-------- INFORMATION PROVIDED

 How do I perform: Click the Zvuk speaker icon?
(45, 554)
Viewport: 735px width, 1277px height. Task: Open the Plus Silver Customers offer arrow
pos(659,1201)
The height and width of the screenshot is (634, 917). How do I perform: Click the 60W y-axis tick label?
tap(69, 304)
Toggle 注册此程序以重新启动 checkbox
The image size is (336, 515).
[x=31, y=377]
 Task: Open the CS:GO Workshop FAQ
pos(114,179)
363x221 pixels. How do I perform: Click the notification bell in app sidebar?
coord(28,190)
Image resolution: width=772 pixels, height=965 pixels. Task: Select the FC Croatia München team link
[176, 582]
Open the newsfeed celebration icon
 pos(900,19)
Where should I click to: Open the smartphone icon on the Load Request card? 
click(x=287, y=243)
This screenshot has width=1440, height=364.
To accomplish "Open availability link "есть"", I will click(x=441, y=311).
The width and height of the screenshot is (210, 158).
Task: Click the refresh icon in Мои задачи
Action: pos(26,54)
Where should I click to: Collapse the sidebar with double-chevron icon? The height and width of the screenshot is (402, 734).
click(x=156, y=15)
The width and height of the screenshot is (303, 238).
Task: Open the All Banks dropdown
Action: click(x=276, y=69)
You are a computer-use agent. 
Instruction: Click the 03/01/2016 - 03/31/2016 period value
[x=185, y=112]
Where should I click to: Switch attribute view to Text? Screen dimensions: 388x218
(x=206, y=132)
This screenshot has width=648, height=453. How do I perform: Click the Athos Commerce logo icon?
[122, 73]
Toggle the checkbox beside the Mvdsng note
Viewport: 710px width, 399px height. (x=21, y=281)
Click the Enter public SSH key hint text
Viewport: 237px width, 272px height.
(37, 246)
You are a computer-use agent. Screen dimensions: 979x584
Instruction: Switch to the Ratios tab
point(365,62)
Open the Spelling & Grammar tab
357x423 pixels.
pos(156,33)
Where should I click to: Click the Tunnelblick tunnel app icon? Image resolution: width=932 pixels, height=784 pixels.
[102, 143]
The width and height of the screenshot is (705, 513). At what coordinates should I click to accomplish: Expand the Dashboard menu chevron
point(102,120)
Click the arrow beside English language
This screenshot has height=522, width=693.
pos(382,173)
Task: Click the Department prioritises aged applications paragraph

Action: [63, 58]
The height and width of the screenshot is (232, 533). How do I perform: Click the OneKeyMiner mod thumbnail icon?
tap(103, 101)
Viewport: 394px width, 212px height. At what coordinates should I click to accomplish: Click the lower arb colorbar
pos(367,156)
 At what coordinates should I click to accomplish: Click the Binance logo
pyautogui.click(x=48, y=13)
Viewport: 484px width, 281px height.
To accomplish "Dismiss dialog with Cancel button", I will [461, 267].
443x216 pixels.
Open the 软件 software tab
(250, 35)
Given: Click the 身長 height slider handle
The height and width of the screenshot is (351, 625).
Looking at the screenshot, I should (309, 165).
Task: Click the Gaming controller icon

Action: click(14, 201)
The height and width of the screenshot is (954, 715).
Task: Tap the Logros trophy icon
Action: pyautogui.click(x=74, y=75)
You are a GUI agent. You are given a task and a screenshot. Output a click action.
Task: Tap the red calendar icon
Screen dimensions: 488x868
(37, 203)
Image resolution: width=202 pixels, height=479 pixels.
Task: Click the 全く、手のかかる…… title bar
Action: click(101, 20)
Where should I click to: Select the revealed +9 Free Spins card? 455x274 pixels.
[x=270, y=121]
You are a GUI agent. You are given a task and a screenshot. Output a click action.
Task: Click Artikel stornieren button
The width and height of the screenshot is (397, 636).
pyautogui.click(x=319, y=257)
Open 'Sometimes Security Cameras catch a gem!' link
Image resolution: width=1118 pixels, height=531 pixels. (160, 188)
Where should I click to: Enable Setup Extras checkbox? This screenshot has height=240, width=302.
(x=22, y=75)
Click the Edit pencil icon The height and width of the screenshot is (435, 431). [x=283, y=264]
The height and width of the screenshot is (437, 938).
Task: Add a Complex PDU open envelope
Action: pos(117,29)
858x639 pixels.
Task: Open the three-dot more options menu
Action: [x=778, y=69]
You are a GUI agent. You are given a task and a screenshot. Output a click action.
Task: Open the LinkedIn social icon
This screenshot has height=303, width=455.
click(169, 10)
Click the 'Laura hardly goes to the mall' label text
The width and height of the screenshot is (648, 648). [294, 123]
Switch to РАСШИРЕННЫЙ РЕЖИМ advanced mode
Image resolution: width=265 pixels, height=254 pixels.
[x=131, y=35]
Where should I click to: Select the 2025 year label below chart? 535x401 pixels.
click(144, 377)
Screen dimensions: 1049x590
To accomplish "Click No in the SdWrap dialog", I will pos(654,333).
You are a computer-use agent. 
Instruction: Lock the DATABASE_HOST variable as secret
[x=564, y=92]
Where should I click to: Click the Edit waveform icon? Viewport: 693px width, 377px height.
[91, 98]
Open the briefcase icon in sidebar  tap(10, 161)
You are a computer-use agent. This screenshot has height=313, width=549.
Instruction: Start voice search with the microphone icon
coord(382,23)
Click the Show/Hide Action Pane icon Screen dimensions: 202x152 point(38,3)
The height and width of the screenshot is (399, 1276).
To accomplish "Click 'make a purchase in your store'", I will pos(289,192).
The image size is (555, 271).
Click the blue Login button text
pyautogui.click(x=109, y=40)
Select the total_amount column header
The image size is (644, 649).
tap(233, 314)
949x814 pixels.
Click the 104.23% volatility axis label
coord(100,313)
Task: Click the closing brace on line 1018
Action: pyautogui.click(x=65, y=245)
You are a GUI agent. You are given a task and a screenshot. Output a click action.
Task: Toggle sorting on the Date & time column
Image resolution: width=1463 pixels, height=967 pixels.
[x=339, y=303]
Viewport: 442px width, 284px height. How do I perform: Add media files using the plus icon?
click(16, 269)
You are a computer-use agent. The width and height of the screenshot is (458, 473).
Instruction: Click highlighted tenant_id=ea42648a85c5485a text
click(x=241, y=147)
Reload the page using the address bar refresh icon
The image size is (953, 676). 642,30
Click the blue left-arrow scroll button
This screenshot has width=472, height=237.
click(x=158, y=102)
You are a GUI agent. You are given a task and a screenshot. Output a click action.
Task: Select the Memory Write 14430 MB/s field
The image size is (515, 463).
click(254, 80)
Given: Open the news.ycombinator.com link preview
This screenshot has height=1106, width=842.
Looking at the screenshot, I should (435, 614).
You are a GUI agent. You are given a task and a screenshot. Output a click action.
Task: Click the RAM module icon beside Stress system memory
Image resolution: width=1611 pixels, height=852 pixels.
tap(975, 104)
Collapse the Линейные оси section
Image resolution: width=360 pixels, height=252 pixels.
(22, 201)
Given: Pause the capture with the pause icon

----------------

> GOAL OF THE EXERCISE: Copy out precisely the lines from the line with "Click the Show/Hide" to the line with "Given: Open the" in the material above, including those two lines and omitting all the rest.

> EXPECTED ANSWER:
Click the Show/Hide Action Pane icon Screen dimensions: 202x152 point(38,3)
The height and width of the screenshot is (399, 1276).
To accomplish "Click 'make a purchase in your store'", I will pos(289,192).
The image size is (555, 271).
Click the blue Login button text
pyautogui.click(x=109, y=40)
Select the total_amount column header
The image size is (644, 649).
tap(233, 314)
949x814 pixels.
Click the 104.23% volatility axis label
coord(100,313)
Task: Click the closing brace on line 1018
Action: pyautogui.click(x=65, y=245)
You are a GUI agent. You are given a task and a screenshot. Output a click action.
Task: Toggle sorting on the Date & time column
Image resolution: width=1463 pixels, height=967 pixels.
[x=339, y=303]
Viewport: 442px width, 284px height. How do I perform: Add media files using the plus icon?
click(16, 269)
You are a computer-use agent. The width and height of the screenshot is (458, 473).
Instruction: Click highlighted tenant_id=ea42648a85c5485a text
click(x=241, y=147)
Reload the page using the address bar refresh icon
The image size is (953, 676). 642,30
Click the blue left-arrow scroll button
This screenshot has width=472, height=237.
click(x=158, y=102)
You are a GUI agent. You are given a task and a screenshot. Output a click action.
Task: Select the Memory Write 14430 MB/s field
The image size is (515, 463).
click(254, 80)
Given: Open the news.ycombinator.com link preview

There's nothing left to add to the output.